8. La conformité à la Constitution du placement en détention provisoire des mineurs de 13 à 16 ans en matière correctionnelle
Conseil constitutionnel, Décision n°2002-461 DC, 29 août 2002.
Juridiction : Conseil constitutionnel
Nom : Décision n°2002-461 DC
Date : 29 août 2002
Portée géographique : portée nationale
Thèmes : La conformité à la Constitution de la Loi d’orientation et de programmation pour la justice
Résumé de l’affaire : La Loi d’orientation et de programmation pour la Justice datant de septembre 2002 prévoyait, en ces articles 17 et 18, de nouveau la possibilité de placer en détention les mineurs âgés de 13 à 16 ans en matière correctionnelle.
Problème de droit : La détention provisoire des mineurs âgés de 13 à 16 ans en matière correctionnelle est-elle conforme à la constitution, et sous quelles conditions ?

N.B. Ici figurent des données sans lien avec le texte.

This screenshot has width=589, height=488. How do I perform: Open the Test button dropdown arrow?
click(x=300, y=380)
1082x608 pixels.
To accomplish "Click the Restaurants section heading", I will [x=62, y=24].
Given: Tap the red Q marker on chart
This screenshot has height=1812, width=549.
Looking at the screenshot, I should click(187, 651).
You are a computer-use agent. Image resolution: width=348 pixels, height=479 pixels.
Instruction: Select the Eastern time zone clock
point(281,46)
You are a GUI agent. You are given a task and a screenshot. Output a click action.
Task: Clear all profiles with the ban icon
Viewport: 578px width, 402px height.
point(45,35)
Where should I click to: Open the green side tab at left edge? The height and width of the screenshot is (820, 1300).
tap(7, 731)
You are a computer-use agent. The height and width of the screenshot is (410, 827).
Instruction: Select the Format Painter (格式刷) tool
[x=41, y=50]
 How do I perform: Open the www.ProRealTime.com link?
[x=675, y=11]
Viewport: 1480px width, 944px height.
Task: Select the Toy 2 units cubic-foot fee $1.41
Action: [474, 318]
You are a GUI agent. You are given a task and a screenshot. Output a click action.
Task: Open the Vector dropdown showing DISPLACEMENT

Portée / conclusion : Il est rappelé que le législateur peut « modifier ou abroger les dispositions antérieures sous réserve de ne pas priver de garanties des exigences de valeur constitutionnelle ; que les dispositions antérieures à la loi déférée prévoyaient déjà en matière criminelle la possibilité de placer en détention provisoire les mineurs de treize à seize ans ». Ainsi, en rétablissant à l’égard de ces mineurs « une possibilité de détention provisoire en matière correctionnelle s'ils méconnaissent les obligations du contrôle judiciaire, les dispositions critiquées n'ont privé de garantie aucune exigence de valeur constitutionnelle, compte tenu des conditions de procédure et de fond auxquelles reste subordonnée la détention provisoire » (Cons. 42).
En effet, la détention provisoire d’un mineur n’est possible que lorsque la mesure est indispensable ou qu’il est impossible d’en prendre une autre. Les règles posées à l’article 144 et 145 du Code de procédure pénale doivent être respectées. La détention doit être effectuée dans un établissement spécialisé ou dans un établissement qui sépare mineurs et majeurs, et en présence d’éducateurs. Enfin, la durée de la détention provisoire est limitée à quinze jours ou un mois renouvelable une fois* (Cons. 43). Les articles 17 et 18 de la Loi d’orientation et de programmation pour la Justice de 2002, instituant la possibilité de détenir provisoirement des mineurs de moins de 16 ans, sont conformes à la Constitution.
(*La décision ayant été rendue avant la réforme du CJPM, la durée de la détention provisoire indiquée est obsolète.)